**Extracted material**
Segment Open

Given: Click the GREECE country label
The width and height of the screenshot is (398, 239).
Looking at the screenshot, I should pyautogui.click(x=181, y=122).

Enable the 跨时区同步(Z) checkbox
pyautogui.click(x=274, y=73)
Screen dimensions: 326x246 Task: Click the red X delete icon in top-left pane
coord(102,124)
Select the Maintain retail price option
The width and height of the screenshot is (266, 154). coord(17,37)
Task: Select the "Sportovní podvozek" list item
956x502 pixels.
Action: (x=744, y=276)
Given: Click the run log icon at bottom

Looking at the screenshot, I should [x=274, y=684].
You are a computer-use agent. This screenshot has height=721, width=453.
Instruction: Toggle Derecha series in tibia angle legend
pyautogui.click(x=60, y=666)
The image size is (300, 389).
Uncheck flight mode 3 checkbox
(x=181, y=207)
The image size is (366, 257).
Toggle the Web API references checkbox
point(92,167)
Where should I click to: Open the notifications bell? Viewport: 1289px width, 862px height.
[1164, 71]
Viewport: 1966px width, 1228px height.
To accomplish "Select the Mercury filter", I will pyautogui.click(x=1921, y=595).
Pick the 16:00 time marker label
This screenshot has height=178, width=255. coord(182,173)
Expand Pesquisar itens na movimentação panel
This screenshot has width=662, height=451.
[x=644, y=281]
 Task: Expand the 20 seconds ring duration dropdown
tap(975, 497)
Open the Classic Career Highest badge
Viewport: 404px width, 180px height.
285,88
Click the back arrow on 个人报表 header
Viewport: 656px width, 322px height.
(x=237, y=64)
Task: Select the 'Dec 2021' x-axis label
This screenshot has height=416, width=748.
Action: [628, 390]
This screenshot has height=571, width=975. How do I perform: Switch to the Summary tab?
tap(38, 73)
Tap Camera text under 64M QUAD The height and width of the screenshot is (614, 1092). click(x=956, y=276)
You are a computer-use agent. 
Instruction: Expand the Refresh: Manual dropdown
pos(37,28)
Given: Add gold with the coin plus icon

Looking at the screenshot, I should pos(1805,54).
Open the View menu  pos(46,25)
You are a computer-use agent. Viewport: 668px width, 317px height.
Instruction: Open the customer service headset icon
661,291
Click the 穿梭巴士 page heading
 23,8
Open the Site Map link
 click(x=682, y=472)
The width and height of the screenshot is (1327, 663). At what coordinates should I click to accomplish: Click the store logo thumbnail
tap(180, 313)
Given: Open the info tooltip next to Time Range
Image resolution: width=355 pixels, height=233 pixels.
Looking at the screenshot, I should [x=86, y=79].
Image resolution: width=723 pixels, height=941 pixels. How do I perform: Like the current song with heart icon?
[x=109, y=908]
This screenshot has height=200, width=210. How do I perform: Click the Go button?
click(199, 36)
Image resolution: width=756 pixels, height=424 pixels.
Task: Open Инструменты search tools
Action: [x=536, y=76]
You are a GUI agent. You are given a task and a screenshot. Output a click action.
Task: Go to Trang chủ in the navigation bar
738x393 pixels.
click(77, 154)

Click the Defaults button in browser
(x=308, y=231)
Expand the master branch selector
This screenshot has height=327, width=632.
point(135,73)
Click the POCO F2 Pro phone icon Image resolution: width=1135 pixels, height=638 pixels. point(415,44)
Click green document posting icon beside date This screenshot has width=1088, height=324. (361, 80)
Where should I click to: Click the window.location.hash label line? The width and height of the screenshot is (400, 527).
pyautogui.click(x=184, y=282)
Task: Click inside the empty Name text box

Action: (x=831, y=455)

Segment Closed

**Task brief**
Retype all of the records above without a single alteration.

**Problem solution**
Given: Click the GREECE country label
The width and height of the screenshot is (398, 239).
Looking at the screenshot, I should pyautogui.click(x=181, y=122).

Enable the 跨时区同步(Z) checkbox
pyautogui.click(x=274, y=73)
Screen dimensions: 326x246 Task: Click the red X delete icon in top-left pane
coord(102,124)
Select the Maintain retail price option
The width and height of the screenshot is (266, 154). coord(17,37)
Task: Select the "Sportovní podvozek" list item
956x502 pixels.
Action: (x=744, y=276)
Given: Click the run log icon at bottom

Looking at the screenshot, I should [x=274, y=684].
You are a computer-use agent. This screenshot has height=721, width=453.
Instruction: Toggle Derecha series in tibia angle legend
pyautogui.click(x=60, y=666)
The image size is (300, 389).
Uncheck flight mode 3 checkbox
(x=181, y=207)
The image size is (366, 257).
Toggle the Web API references checkbox
point(92,167)
Where should I click to: Open the notifications bell? Viewport: 1289px width, 862px height.
[1164, 71]
Viewport: 1966px width, 1228px height.
To accomplish "Select the Mercury filter", I will pyautogui.click(x=1921, y=595).
Pick the 16:00 time marker label
This screenshot has height=178, width=255. coord(182,173)
Expand Pesquisar itens na movimentação panel
This screenshot has width=662, height=451.
[x=644, y=281]
 Task: Expand the 20 seconds ring duration dropdown
tap(975, 497)
Open the Classic Career Highest badge
Viewport: 404px width, 180px height.
285,88
Click the back arrow on 个人报表 header
Viewport: 656px width, 322px height.
(x=237, y=64)
Task: Select the 'Dec 2021' x-axis label
This screenshot has height=416, width=748.
Action: [628, 390]
This screenshot has height=571, width=975. How do I perform: Switch to the Summary tab?
tap(38, 73)
Tap Camera text under 64M QUAD The height and width of the screenshot is (614, 1092). click(x=956, y=276)
You are a computer-use agent. 
Instruction: Expand the Refresh: Manual dropdown
pos(37,28)
Given: Add gold with the coin plus icon

Looking at the screenshot, I should pos(1805,54).
Open the View menu  pos(46,25)
You are a computer-use agent. Viewport: 668px width, 317px height.
Instruction: Open the customer service headset icon
661,291
Click the 穿梭巴士 page heading
 23,8
Open the Site Map link
 click(x=682, y=472)
The width and height of the screenshot is (1327, 663). At what coordinates should I click to accomplish: Click the store logo thumbnail
tap(180, 313)
Given: Open the info tooltip next to Time Range
Image resolution: width=355 pixels, height=233 pixels.
Looking at the screenshot, I should [x=86, y=79].
Image resolution: width=723 pixels, height=941 pixels. How do I perform: Like the current song with heart icon?
[x=109, y=908]
This screenshot has height=200, width=210. How do I perform: Click the Go button?
click(199, 36)
Image resolution: width=756 pixels, height=424 pixels.
Task: Open Инструменты search tools
Action: [x=536, y=76]
You are a GUI agent. You are given a task and a screenshot. Output a click action.
Task: Go to Trang chủ in the navigation bar
738x393 pixels.
click(77, 154)

Click the Defaults button in browser
(x=308, y=231)
Expand the master branch selector
This screenshot has height=327, width=632.
point(135,73)
Click the POCO F2 Pro phone icon Image resolution: width=1135 pixels, height=638 pixels. point(415,44)
Click green document posting icon beside date This screenshot has width=1088, height=324. (361, 80)
Where should I click to: Click the window.location.hash label line? The width and height of the screenshot is (400, 527).
pyautogui.click(x=184, y=282)
Task: Click inside the empty Name text box

Action: (x=831, y=455)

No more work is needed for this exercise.